> **Text passage**:
────────────────────────────────────────

Innovations such as patient tracking and real-time location of equipment and staff to help make hospital stays more efficient are being tested at 10 sites. Bernard Quinn, Director of Improvement Programmes for NHS Improvement, is leading the project and is particularly optimistic about technology that monitors bed availability and patient flow. He told European Hospital: “Every winter, to meet added pressures in the NHS, an additional 3-5,000 beds go into the system but we do not often look at the 100,000 beds that are already there in terms of how effectively we are using them.”
The UK has half the hospital beds it had in 1987 but sub-optimal flow still sees 95% occupancy rates. The global trend is for fewer hospital beds with latest data showing that of the 32 OECD countries, 90% are reducing bed numbers. The United States, Denmark and Sweden appear to be making better use of their beds via flow systems and that has inspired the NHS – which treats 351,000 patients a day – to focus on making improvements. Mr Quinn notes: “Since the 1970s, industries such as car manufacturing have shifted from labour-intensive to computerised systems but over that same period our way of managing flow has not changed.” Convinced that digital flow tools will improve the efficiency of patient movement in hospitals, he said the NHS is now seriously looking at a range of systems from various manufacturers to assess what is needed for the NHS.

────────────────────────────────────────

> **Exercise aim**: Reproduce verbatim the part of the passage on NHS hospital bed use that opens with the words "The UK has half" and closes with "for the NHS.".

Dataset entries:
────────────────────────────────────────

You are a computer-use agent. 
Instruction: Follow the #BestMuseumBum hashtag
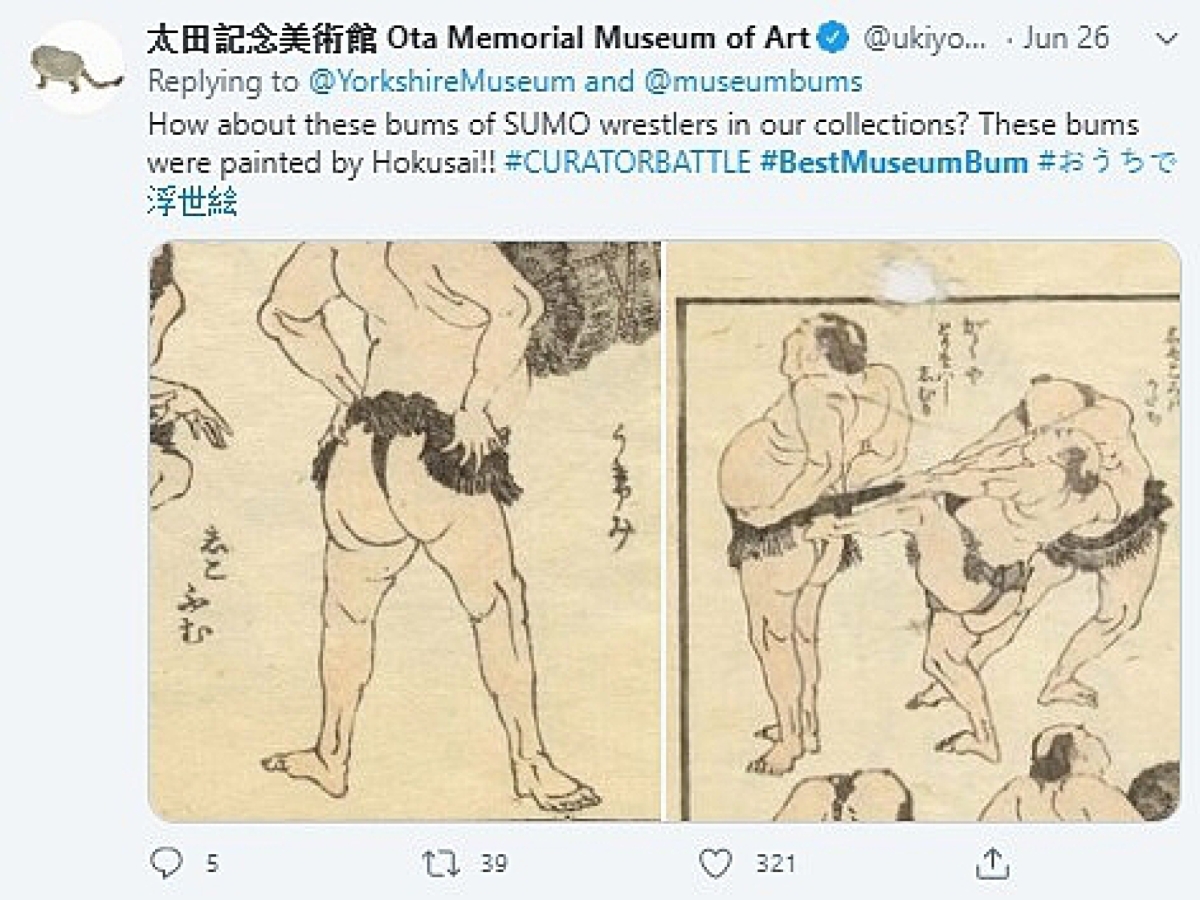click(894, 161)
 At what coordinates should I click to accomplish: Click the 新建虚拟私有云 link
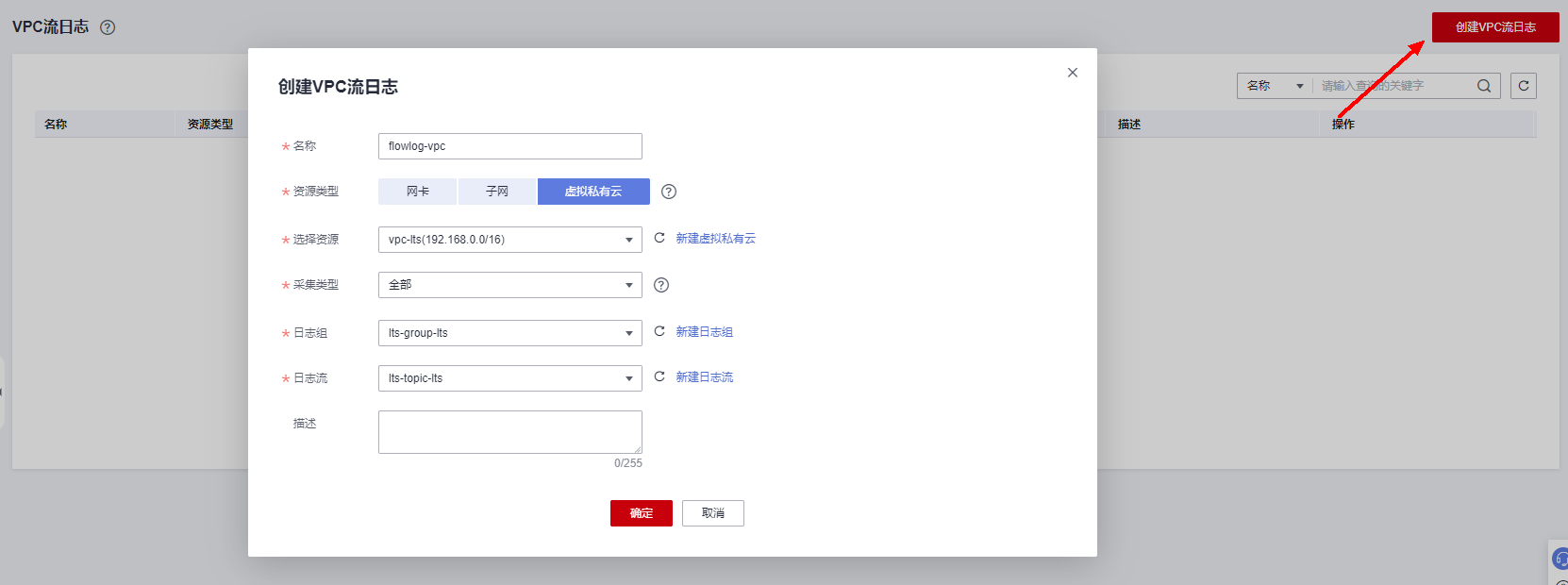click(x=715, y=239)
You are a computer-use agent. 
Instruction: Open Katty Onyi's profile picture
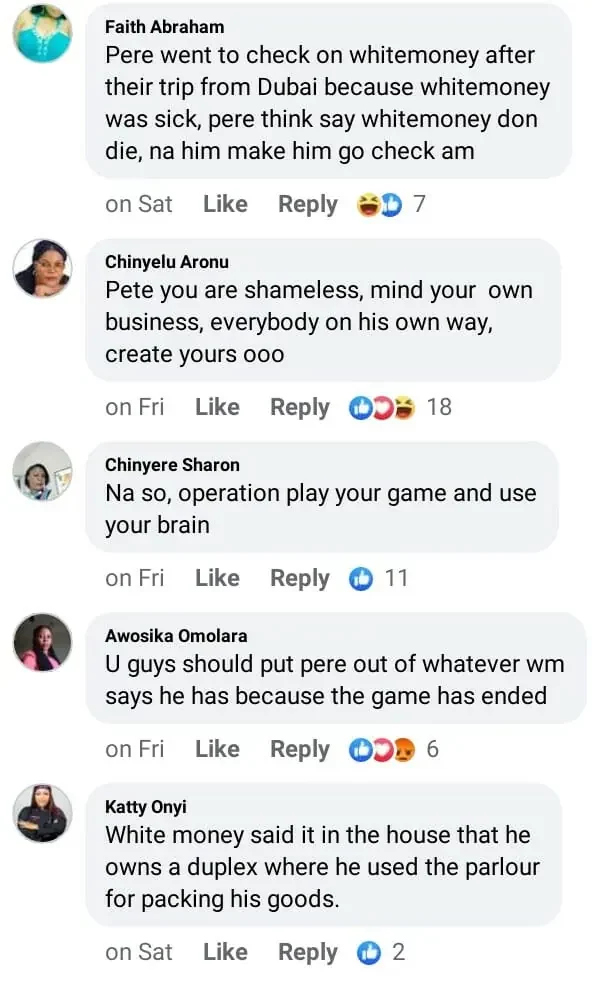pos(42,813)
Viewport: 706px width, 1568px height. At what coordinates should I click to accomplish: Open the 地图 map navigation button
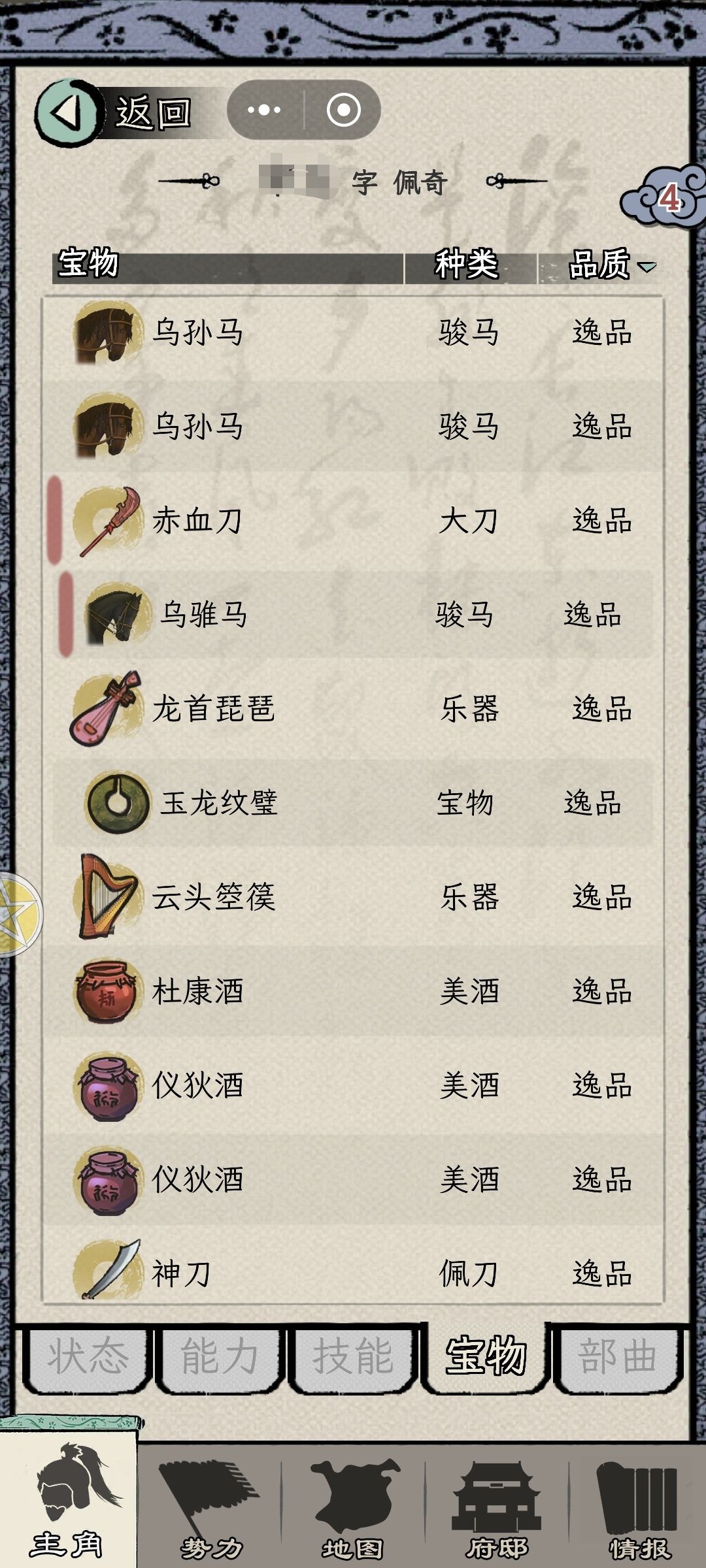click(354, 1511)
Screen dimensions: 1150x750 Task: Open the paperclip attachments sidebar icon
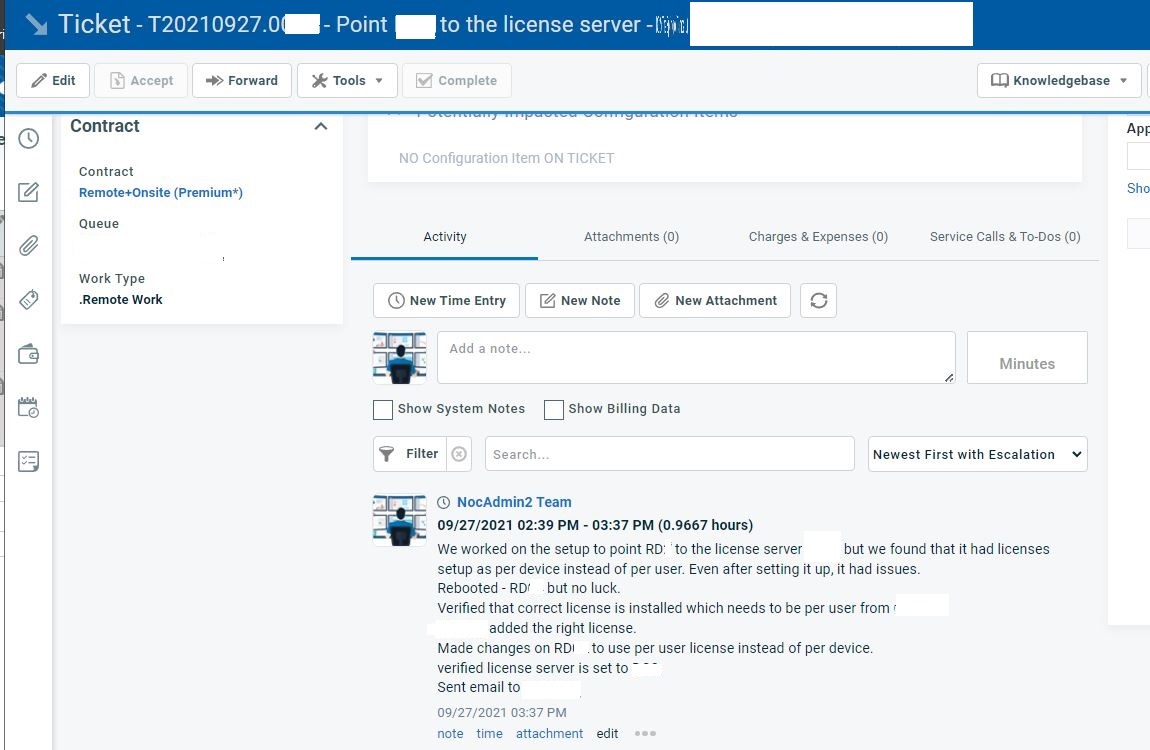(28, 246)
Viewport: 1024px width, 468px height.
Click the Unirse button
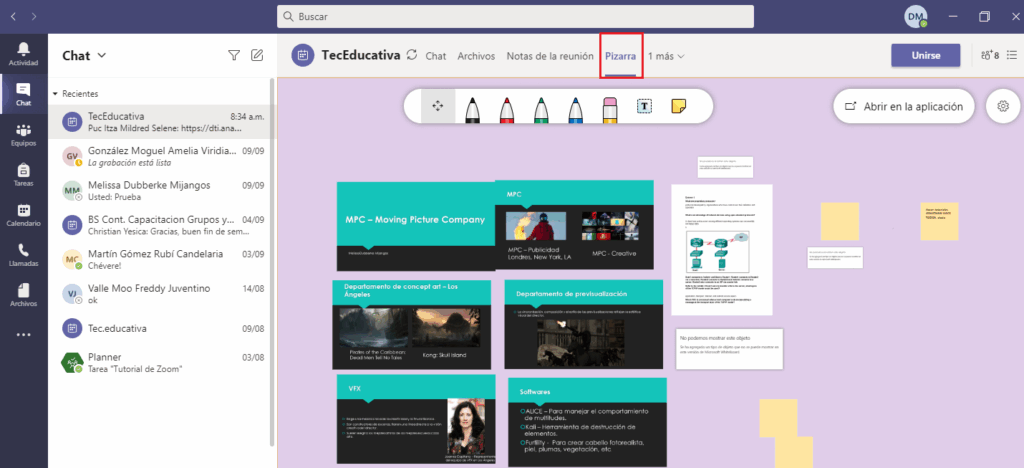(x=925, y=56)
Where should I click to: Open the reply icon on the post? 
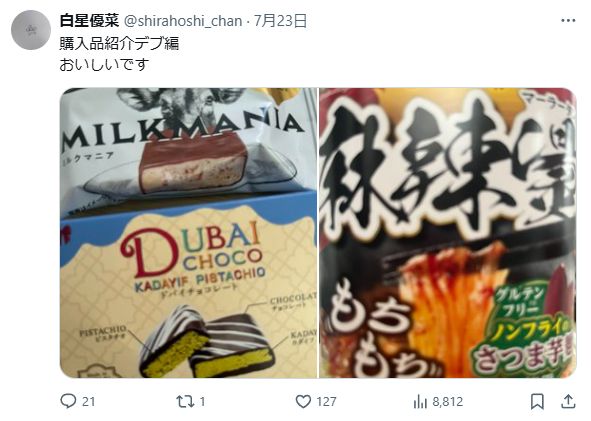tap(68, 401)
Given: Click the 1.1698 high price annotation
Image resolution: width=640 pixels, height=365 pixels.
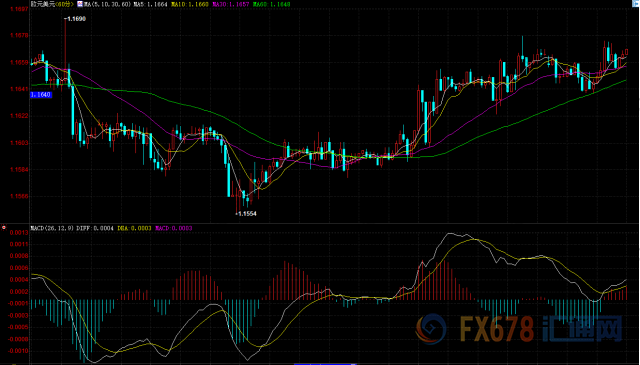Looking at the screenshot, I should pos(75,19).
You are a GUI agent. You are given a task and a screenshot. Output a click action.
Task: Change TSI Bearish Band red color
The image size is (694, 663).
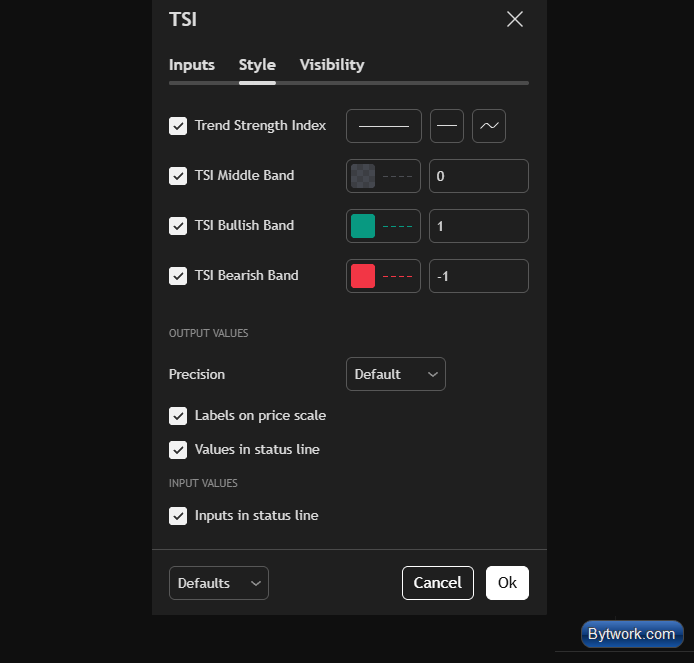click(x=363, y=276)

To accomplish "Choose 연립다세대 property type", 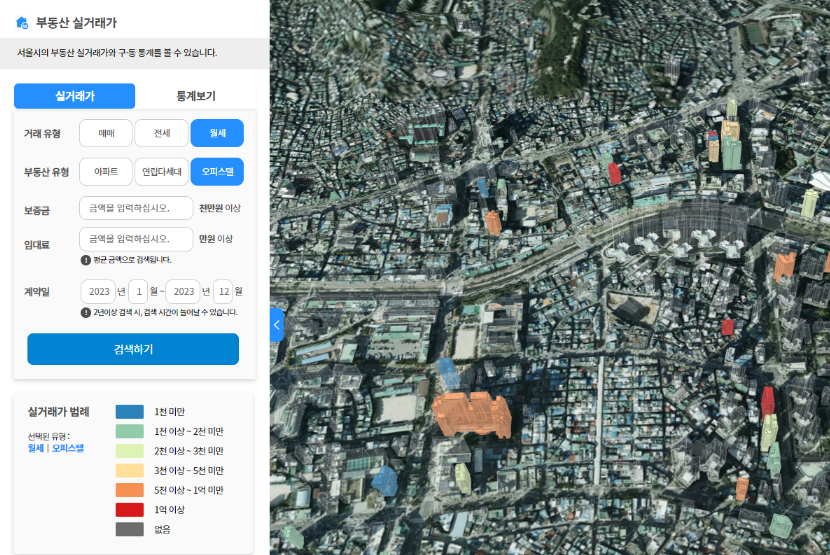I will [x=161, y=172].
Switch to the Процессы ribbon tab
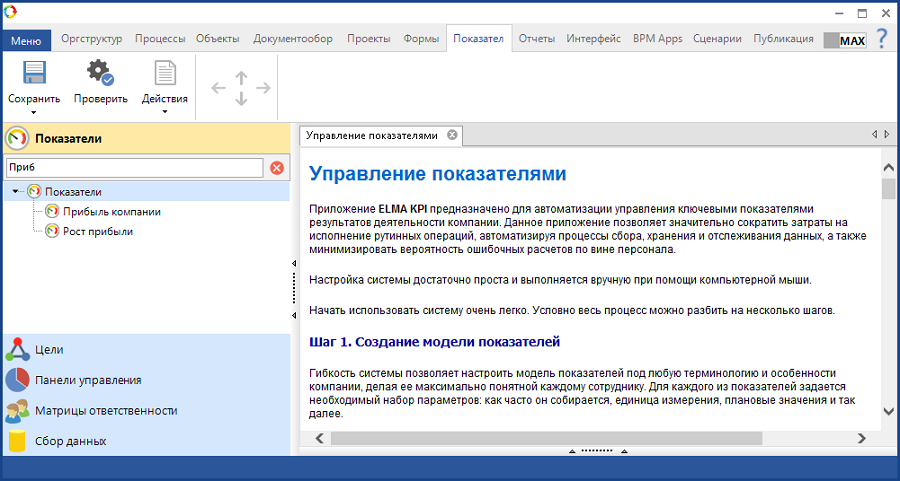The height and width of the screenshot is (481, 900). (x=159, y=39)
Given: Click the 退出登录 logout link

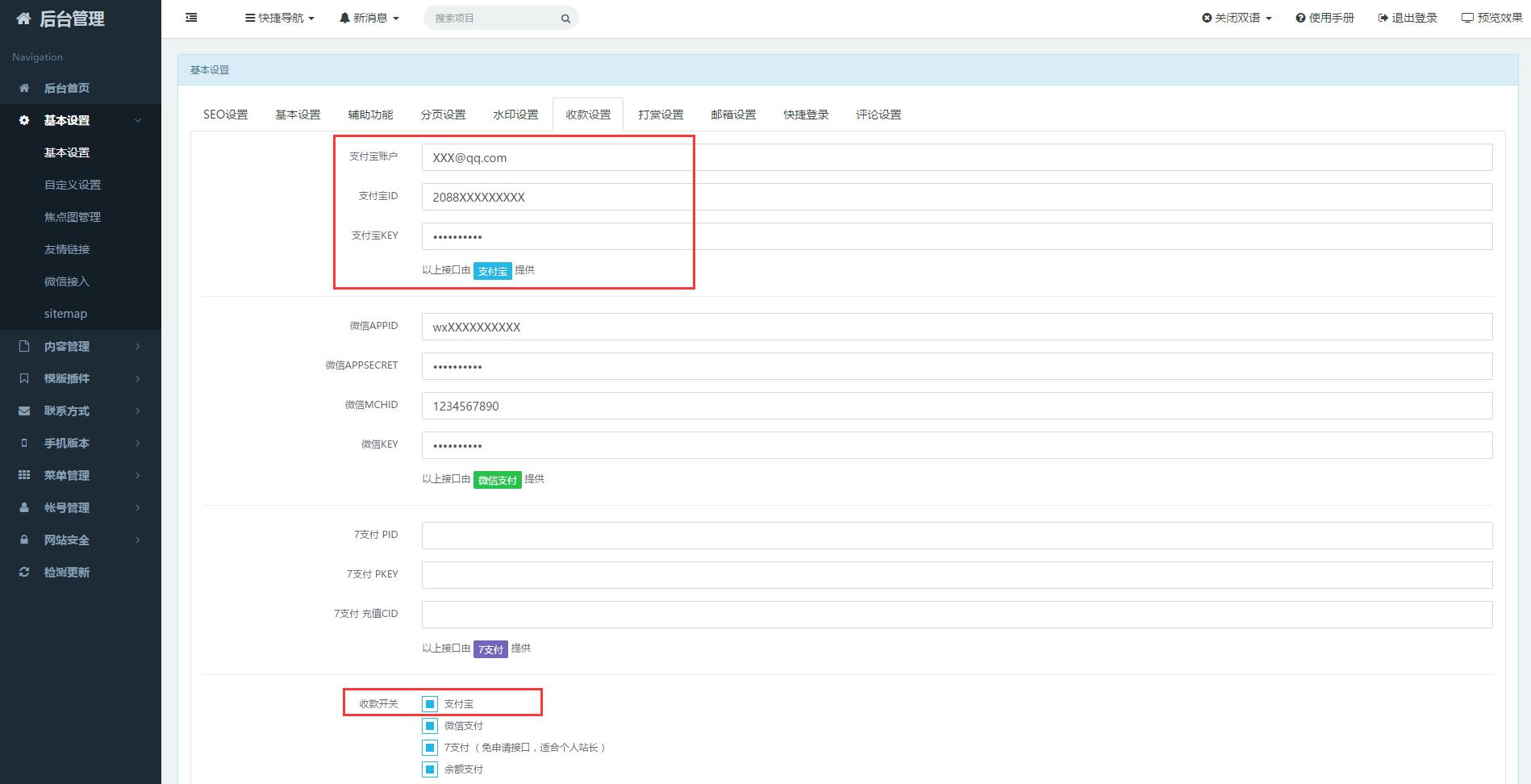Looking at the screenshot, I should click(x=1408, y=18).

────────────────────────────────────────

> **Expected answer**:
The UK has half the hospital beds it had in 1987 but sub-optimal flow still sees 95% occupancy rates. The global trend is for fewer hospital beds with latest data showing that of the 32 OECD countries, 90% are reducing bed numbers. The United States, Denmark and Sweden appear to be making better use of their beds via flow systems and that has inspired the NHS – which treats 351,000 patients a day – to focus on making improvements. Mr Quinn notes: “Since the 1970s, industries such as car manufacturing have shifted from labour-intensive to computerised systems but over that same period our way of managing flow has not changed.” Convinced that digital flow tools will improve the efficiency of patient movement in hospitals, he said the NHS is now seriously looking at a range of systems from various manufacturers to assess what is needed for the NHS.